In a recent phase III trial of addition of bevacizumab to capecitabine in patients above 70 years, addition of bevacizumab was associated with 9.1 months progression-free survival (length of time before advancement of the disease) compared to 5.1 months for capecitabine alone. The response rate (percentage of patients whose cancer shrinks or disappears) was 19.3% when bevacizumab was added to capecitabine compared to 10% when capecitabine was administered alone. Bevacizumab was well tolerated.

In a phase III trial evaluating the addition of bevacizumab to a chemotherapeutic regime of irinotecan, 5-fluorouracil and leucovorin, addition of the biologic was associated with an overall survival of 20.3 months compared to 15.6 months without addition of the biologic. Addition of bevacizumab was associated with a progression-free survival of 10.6 months compared to 6.2 months for the chemotherapeutic regime alone while the response rate was increased from 34.8% to 44.8% with the addition of bevacizumab.

In a study of wild-type (normal) RAS (signaling protein) colorectal cancer, panatimumab plus FOLFOX (a chemotherapy regime consisting of leucovorin, fluorouracil and oxaliplatin) was associated with 26 months overall survival compared to 20.2 months with FOLFOX alone. Similarly, addition of panatimumab to FOLFOX was associated with 10.1 months progression-free survival compared to 7.9 months for FOLFOX alone. However, it was stated that the addition of panatimumab is unlikely to benefit patients with any RAS mutations.
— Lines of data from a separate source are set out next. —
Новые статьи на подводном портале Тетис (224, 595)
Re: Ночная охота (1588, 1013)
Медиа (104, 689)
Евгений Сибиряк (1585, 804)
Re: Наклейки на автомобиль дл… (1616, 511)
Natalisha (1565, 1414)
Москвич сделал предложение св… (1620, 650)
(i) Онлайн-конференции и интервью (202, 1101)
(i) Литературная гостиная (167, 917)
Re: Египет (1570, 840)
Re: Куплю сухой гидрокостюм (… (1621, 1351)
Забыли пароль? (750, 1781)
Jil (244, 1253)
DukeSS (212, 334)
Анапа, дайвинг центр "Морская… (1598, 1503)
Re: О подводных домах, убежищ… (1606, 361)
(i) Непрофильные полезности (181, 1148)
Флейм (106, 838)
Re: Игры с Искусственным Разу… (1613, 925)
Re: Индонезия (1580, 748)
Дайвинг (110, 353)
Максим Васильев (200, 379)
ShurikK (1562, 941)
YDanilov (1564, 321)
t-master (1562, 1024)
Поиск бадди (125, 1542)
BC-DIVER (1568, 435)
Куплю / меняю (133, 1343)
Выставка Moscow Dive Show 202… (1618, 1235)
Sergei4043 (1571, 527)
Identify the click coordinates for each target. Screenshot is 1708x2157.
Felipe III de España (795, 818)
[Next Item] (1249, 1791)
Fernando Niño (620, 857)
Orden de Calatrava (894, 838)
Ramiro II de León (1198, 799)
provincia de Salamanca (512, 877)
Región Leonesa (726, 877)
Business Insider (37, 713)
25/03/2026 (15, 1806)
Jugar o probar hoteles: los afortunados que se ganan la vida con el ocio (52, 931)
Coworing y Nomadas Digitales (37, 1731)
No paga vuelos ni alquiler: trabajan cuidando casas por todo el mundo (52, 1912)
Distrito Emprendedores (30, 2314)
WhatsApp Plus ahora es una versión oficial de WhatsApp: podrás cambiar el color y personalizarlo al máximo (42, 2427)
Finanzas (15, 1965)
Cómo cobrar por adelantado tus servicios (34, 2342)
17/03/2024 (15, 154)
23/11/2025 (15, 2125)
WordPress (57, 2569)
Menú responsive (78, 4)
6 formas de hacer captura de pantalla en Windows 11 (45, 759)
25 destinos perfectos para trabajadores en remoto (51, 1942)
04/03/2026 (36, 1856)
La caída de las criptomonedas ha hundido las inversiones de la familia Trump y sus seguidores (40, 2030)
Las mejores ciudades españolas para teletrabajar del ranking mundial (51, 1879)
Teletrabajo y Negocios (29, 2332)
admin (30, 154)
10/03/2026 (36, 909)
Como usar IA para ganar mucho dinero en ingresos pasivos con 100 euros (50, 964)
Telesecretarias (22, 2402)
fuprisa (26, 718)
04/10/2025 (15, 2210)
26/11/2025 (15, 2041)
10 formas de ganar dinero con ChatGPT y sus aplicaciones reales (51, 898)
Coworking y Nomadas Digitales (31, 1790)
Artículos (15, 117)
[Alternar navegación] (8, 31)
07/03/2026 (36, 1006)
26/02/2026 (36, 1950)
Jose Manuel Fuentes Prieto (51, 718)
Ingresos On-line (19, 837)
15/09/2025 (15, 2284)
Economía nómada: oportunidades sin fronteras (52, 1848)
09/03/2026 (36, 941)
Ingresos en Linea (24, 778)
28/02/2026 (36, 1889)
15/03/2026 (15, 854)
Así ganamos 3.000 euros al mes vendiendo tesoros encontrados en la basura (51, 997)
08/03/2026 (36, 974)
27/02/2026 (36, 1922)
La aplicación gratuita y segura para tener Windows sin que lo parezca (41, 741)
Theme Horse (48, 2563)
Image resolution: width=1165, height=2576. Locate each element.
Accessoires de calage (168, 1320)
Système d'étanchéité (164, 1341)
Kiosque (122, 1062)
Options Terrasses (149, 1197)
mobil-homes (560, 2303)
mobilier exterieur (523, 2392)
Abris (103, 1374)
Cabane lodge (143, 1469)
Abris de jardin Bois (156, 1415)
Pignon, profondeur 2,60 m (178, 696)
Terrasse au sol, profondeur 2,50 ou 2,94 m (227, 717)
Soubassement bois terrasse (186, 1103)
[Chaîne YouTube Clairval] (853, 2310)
Data on the effectiveness of cetuximab with oxaliplatin-based regimens report conflicting results. A phase II trial demonstrated that adding cetuximab to a FOLFOX regime was associated with 8.3 months progression-free survival compared to 7.2 months for FOLFOX alone. Addition of cetuximab was associated with a 57% response rate compared to 34% when FOLFOX was used alone. However, in a phase III trial comparing the addition of cetuximab to FOLFOX to the use of FOLFOX alone reported no differences in overall survival and progression-free survival. However, the response rate was increased from 58% to 64% with the addition of cetuximab.

In a trial comparing panatimumab plus FOLFOX or bevacizumab plus FOLFOX, patients with wild-type KRAS (signaling protein) receiving panitimumab had a progression-free survival of 13.1 months compared to 9.5 months in those receiving bevacizumab. Overall survival was not reached in the panitimumab arm, while it was 29 months in the bevacizumab arm.

The authors stated that while studies show the benefits of the addition of biologics to a chemotherapeutic regime, the optimum timing of these agents still remains to be defined.